Edit to below: So in your limited view of biology.....hormones don't affect emotions?

Anyone who participates in casual sex and does not take into consideration that it may cause emotional grief for the other individual is living in denial.
 Tankeryanker56
Joined: 12/20/2011
Msg: 70
Casual linked to depression
Posted: 3/26/2012 1:21:23 PM
Wonder if cave women felt used, and depressed after sex or did she expect something because she engaged in sex or if sex was seen as something she took part in whether she wanted to or not.

Biology is biology and the rest is socialization.
 MutedEnthusiasm
Joined: 7/8/2011
Msg: 71
Casual sex linked to depression
Posted: 3/26/2012 2:15:58 PM
Your depiction of “the pro-casual sex crowd reassuring each other that they couldn't possibly have ever caused anyone male or female any grief or sadness” is a clear ad hominem, lotus.

No-one has claimed that, or to being “perfect beings who have never ever harmed anyone ever.” It’s a clear misrepresentation and an ad hominem.

No-one is “invalidating and completely denying the experiences of the women.” No-one even knows these women, except the author. What I'm calling attention to is her unsound and unsupported conclusions. It's an exercise in critical thinking.
 Della D
Joined: 7/10/2008
Msg: 72
Casual sex linked to depression
Posted: 3/26/2012 3:06:29 PM
As per a previous post, correlation is NOT = causality!!

Coming from statistics, there are loads of nonsense correlations around.
Here's a funny one: Guess many of us have heard that babies are brought by storks, ok?
But I guess we all do agree that the decreasing stork population is NOT the cause of the also decreasing birth rates in developed countries?

As for the specific "correlation" in the OP, I would think that IF there is any causality it might rather be the other way round: Teenagers and young adults who engage indiscriminately in casual sex are most likely those who are less grounded in themselves, showing a less stable personality as they are still searching themselves, which again makes them more vulnerable to develop symptoms of depression.
 What_He_Said
Joined: 1/11/2012
Msg: 73
Casual sex linked to depression
Posted: 3/26/2012 3:21:26 PM

.... She states that depression is rising among her female students and is finding that more and more of them engage in "Friends with Benefits" scenarios. In the end, the women often feel like they're not getting the "friend" part when the man is still reaping his "benefits". They "aren't even aware they're being exploited."

She says, "...We teach young people to be very particular in what they eat, how they exercise, to be ridiculously frightened of the dangers of second hand smoke, and to flee in terror if a teaspoonful of elemental mercury is spilled in a classroom, yet we are not honest with them about the dangers of casual sexual practices and that safer sex is no such thing.
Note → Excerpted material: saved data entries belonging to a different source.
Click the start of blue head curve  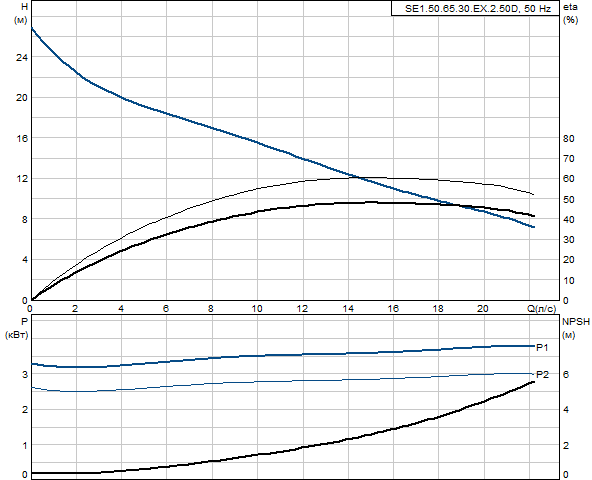tap(31, 28)
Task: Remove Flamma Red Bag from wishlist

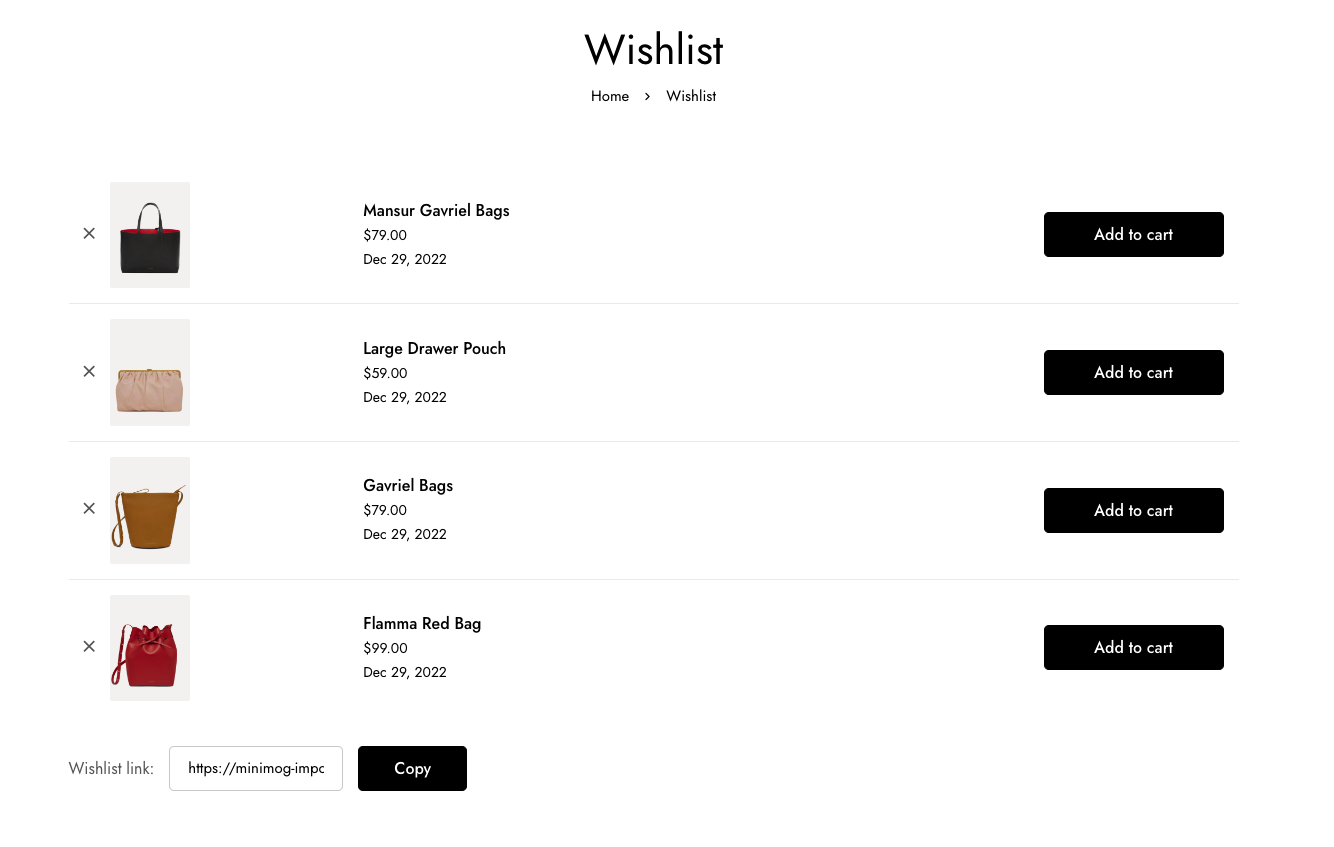Action: tap(89, 646)
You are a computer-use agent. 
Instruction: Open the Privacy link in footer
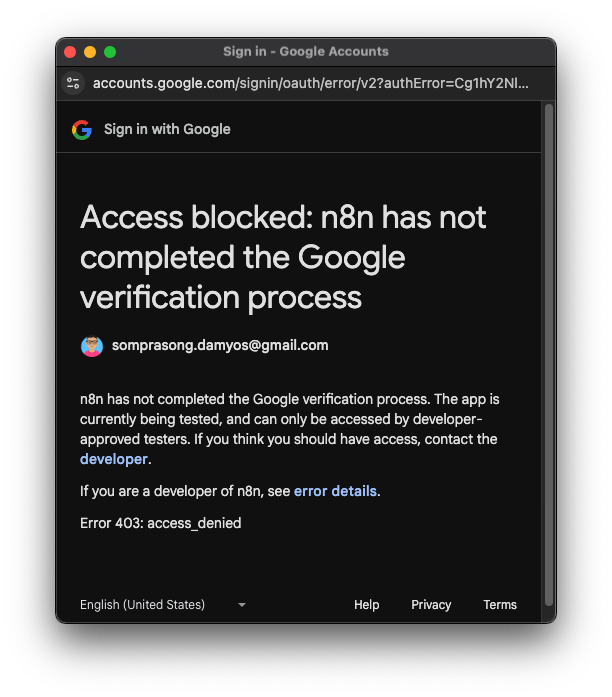click(431, 605)
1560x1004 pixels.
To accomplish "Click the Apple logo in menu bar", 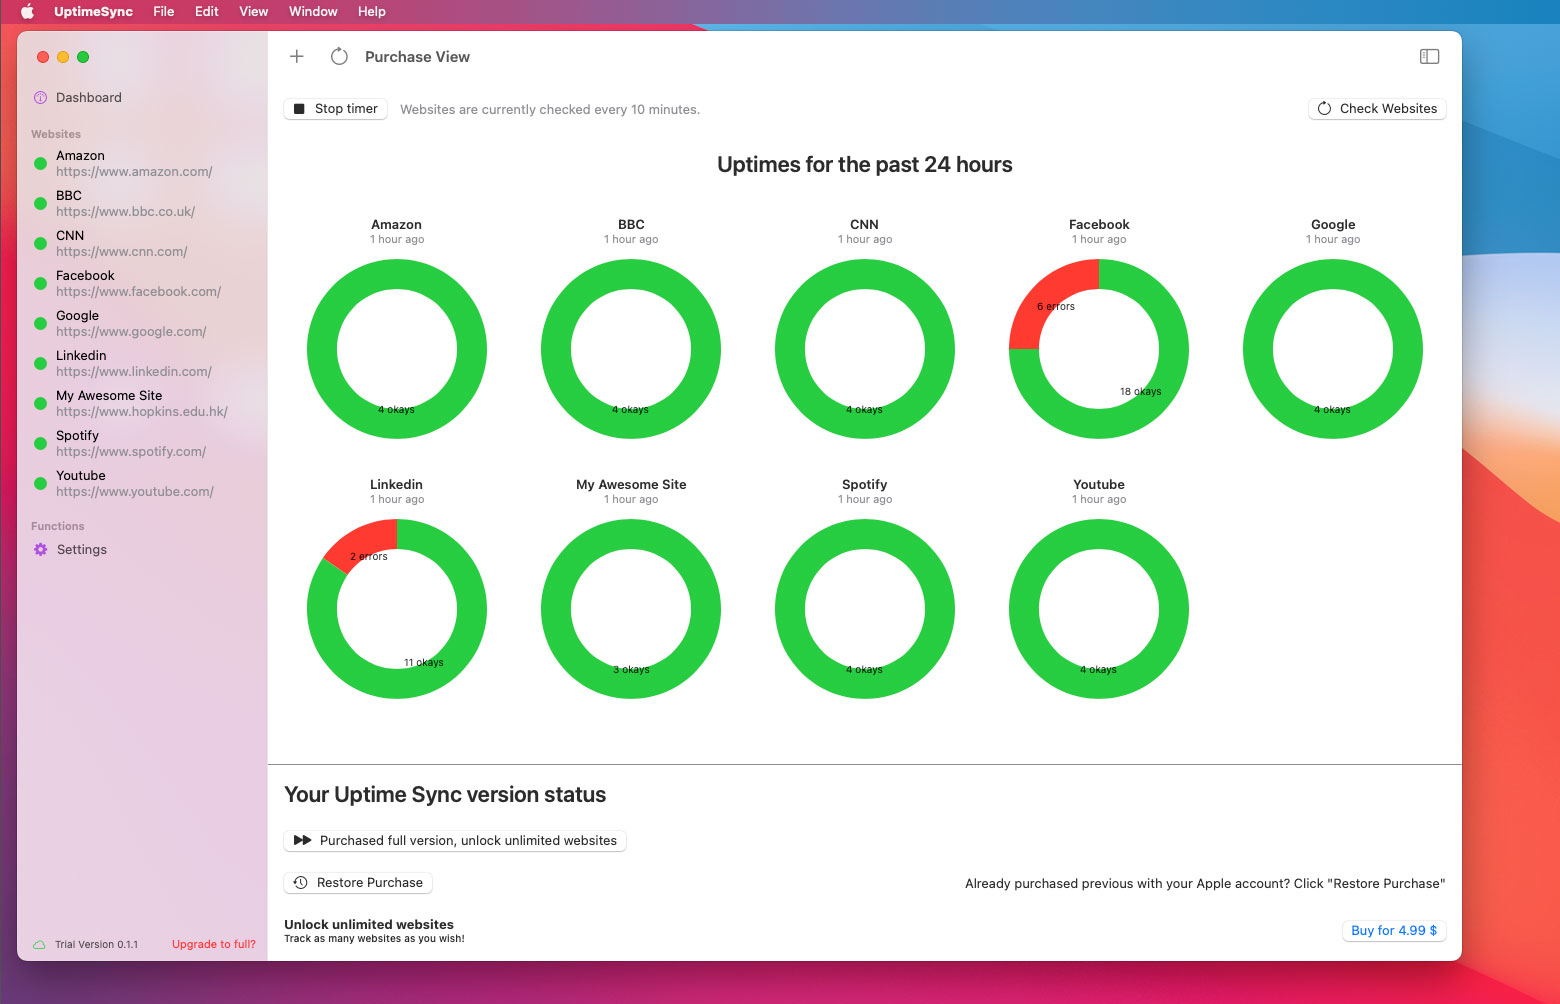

We don't teach young women that sex is biologically, hormonally, and emotionally different for them than it is for men and they are more likely to end up with depression and anxiety issues than the men they have casual relationships with."


Haven't read the book so I can only comment on this post.

Cause or effect? Is she asserting a correlation between casual sex causing depression or these women are depressed to begin with and use this activity in an attempt to cope with depression?

If they do suffer from depression, might there be other causes and address those underlying issues? What is it that she proposing as potential solutions to this perceived problem.
 infennario
Joined: 5/24/2011
Msg: 74
Casual sex linked to depression
Posted: 3/26/2012 3:51:14 PM

Haven't read the book so I can only comment on this post.


 jmark4
Joined: 7/3/2011
Msg: 75
Casual sex linked to depression
Posted: 3/26/2012 4:41:23 PM
whether people want to think it or not, sex is an emotional thing. That's why I dont sleep around. Younger people are like dogs in heat and just want to orgasm.

The lady is saying what many people are saying. FWB's NEVER EVER work. One side; whether they admit it or not; gets feelings for the other.

People have no self control and no character. I'd never be in a FWB because I'm not a mindless dog looking to orgasm; sex means something and I'm not going to do have FWB.

My neighbors lab has a FWB with the 2 dogs down the street.